Un rapport du Council on Geostrategy recommande que le Royaume-Uni explore la création d’une « Deterrence Union » avec l’Union européenne, afin d’étendre formellement sa dissuasion nucléaire et conventionnelle sur le continent européen. En échange, Londres obtiendrait un accès accru aux fonds européens de défense.
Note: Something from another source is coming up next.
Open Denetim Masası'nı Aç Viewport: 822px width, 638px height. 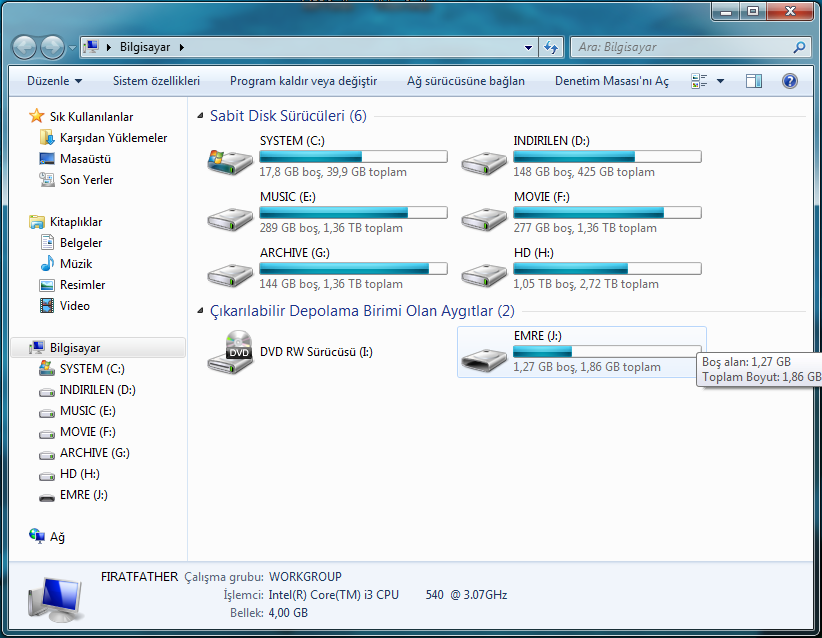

Ce document, intitulé Towards a Hercules Hold: Maintaining a transatlantic defence industrial base, souligne que le socle industriel de défense transatlantique est en train de se fracturer. D’un côté, Washington réoriente ses ressources vers la défense hémisphérique et la lutte contre la Chine, tandis que l’Union européenne, avec des mécanismes comme le fonds SAFE (150 milliards d’euros), cherche à accroître son autonomie stratégique en excluant de plus en plus les pays tiers.
La position du Royaume-Uni, non membre de l’UE mais proche allié des États-Unis, se trouve donc fragile, coincé entre deux pôles qui divergent. Traditionnellement considéré comme un pont transatlantique, le rapport juge cette approche désormais insuffisante. Il recommande que le Royaume-Uni constitue une sorte de « prise Héraclès » pour maintenir et renforcer la coopération entre Washington et Bruxelles, en axant ses investissements sur des capacités hautement stratégiques, en promouvant l’échangeabilité des matériels au sein de l’OTAN, et en devenant un acteur clé sur certains verrous technologiques indispensables aux deux pôles.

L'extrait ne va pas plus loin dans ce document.